Il modificarsi del ruolo delle banche nell’economia viene quasi sempre studiato in modelli che prescindono dal modificarsi della struttura produttiva che caratterizza l’economia reale o, al massimo, tengono conto del modificarsi dell’economia “locale” In questo lavoro si sostiene che il legame tra struttura produttiva e settore finanziario è molto più forte di quanto non si immagini normalmente, e in particolare si sostiene che la finanziarizzazione dell’economia, e la conseguente trasformazione del modo di essere delle banche, sono fenomeni correlati con la riconfigurazione della divisione mondiale del lavoro o, come si dice in termini più moderni, con l’emergere della frammentazione internazionale dei processi produttivi e delle catene globali di produzione.
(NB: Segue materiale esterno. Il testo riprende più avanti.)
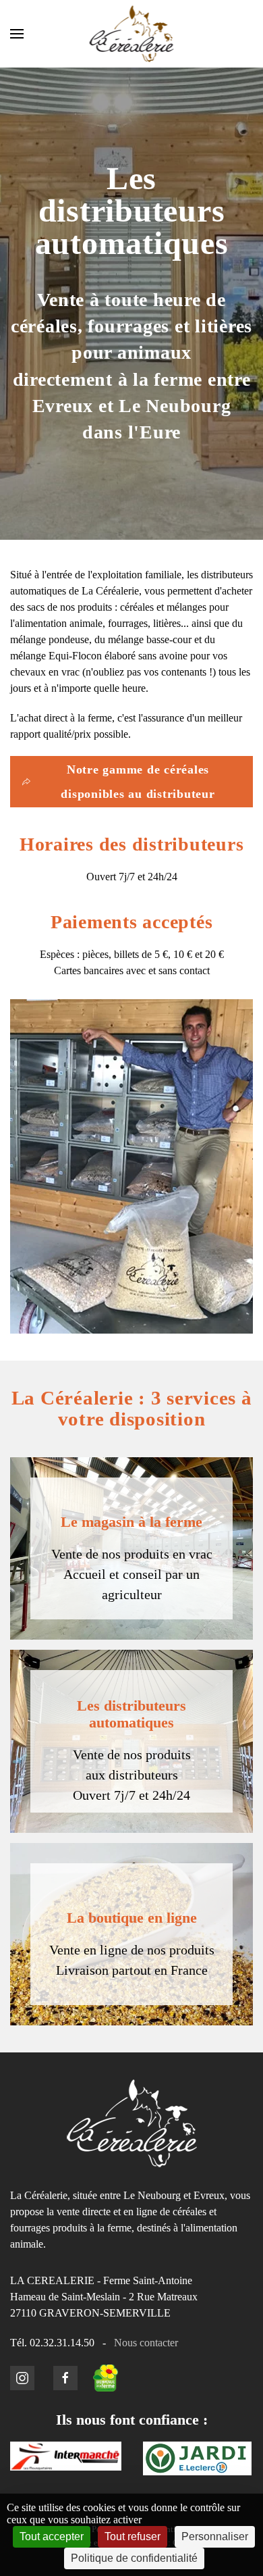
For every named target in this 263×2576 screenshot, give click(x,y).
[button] (17, 34)
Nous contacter (146, 2342)
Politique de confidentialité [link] (134, 2558)
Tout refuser (132, 2536)
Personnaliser (214, 2536)
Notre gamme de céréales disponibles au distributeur (137, 782)
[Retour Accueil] (131, 34)
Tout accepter (52, 2536)
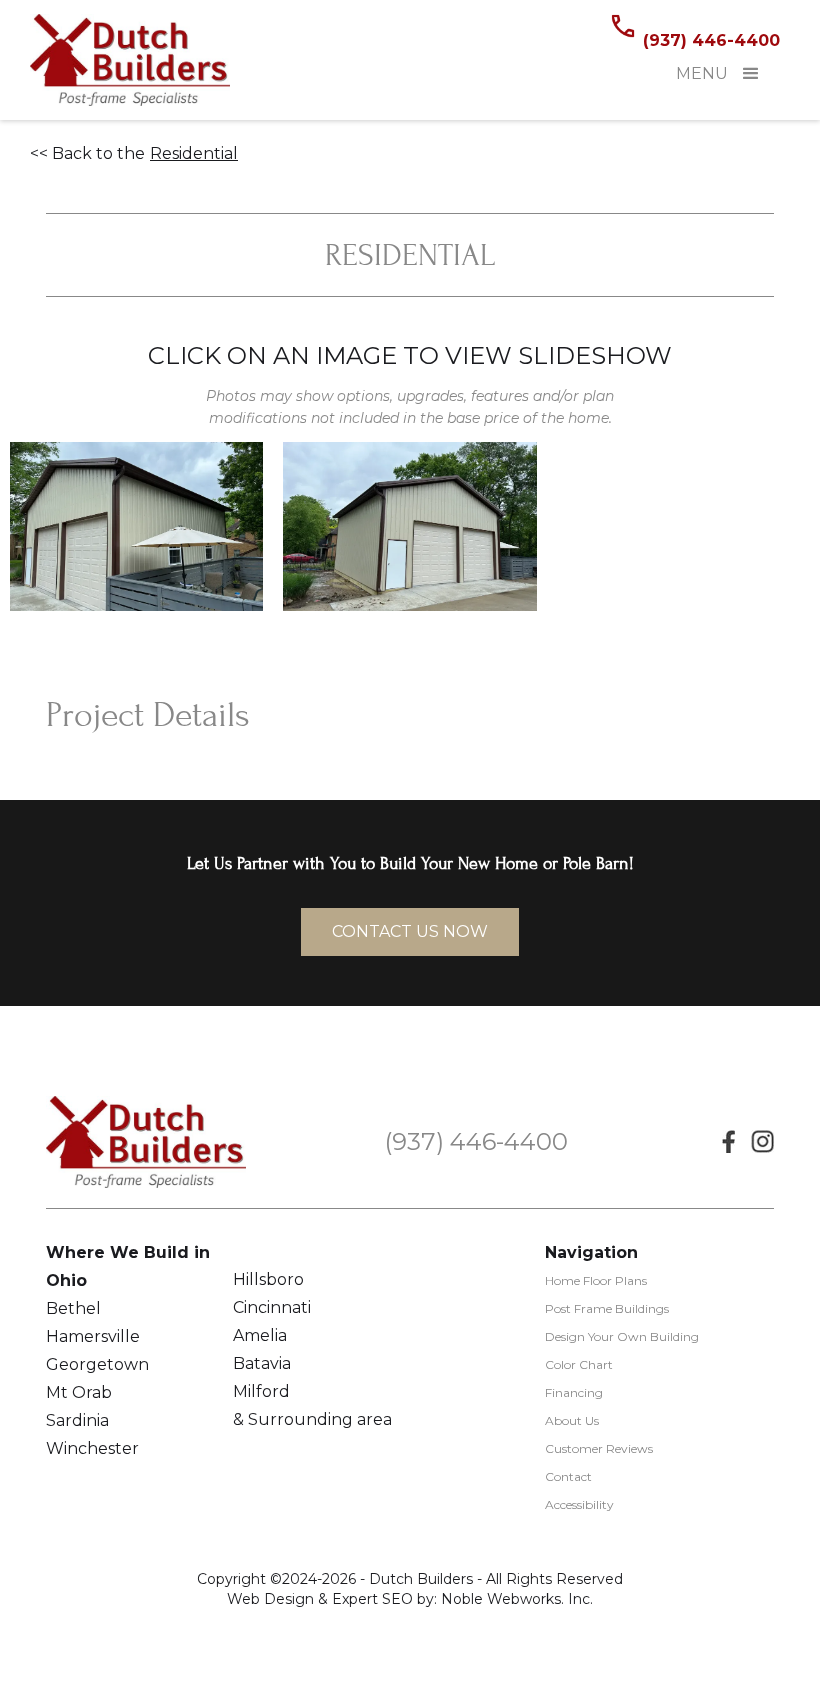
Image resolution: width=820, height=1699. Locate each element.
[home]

L’analisi della evoluzione di questi fenomeni da un lato e del contesto storico attuale dall’altro conducono alla conclusione che difficilmente le banche ritroveranno un ruolo attivo nel finanziamento delle attività delle famiglie e delle imprese, e che preferiranno essere pronte

ad utilizzare la liquidità posseduta, e tanto generosamente offerta dalla BCE, per finanziare la privatizzazione di attività oggi erogate dalle pubbliche amministrazioni. Molti si sono chiesti, negli ultimi anni, perché gli economisti non abbiano previsto la crisi attuale. Tra le molte risposte possibili, e probabilmente corrette, la mia preferita è che la professione non si occupa più, in generale, dell’economia nel suo complesso, della sociologia dei rapporti economici, delle implicazioni economiche di cambiamenti nella normativa: di quel metodo, cioè, che pure era dei classici, quando ciò che oggi chiamiamo “economia” era chiamato “filosofia morale”.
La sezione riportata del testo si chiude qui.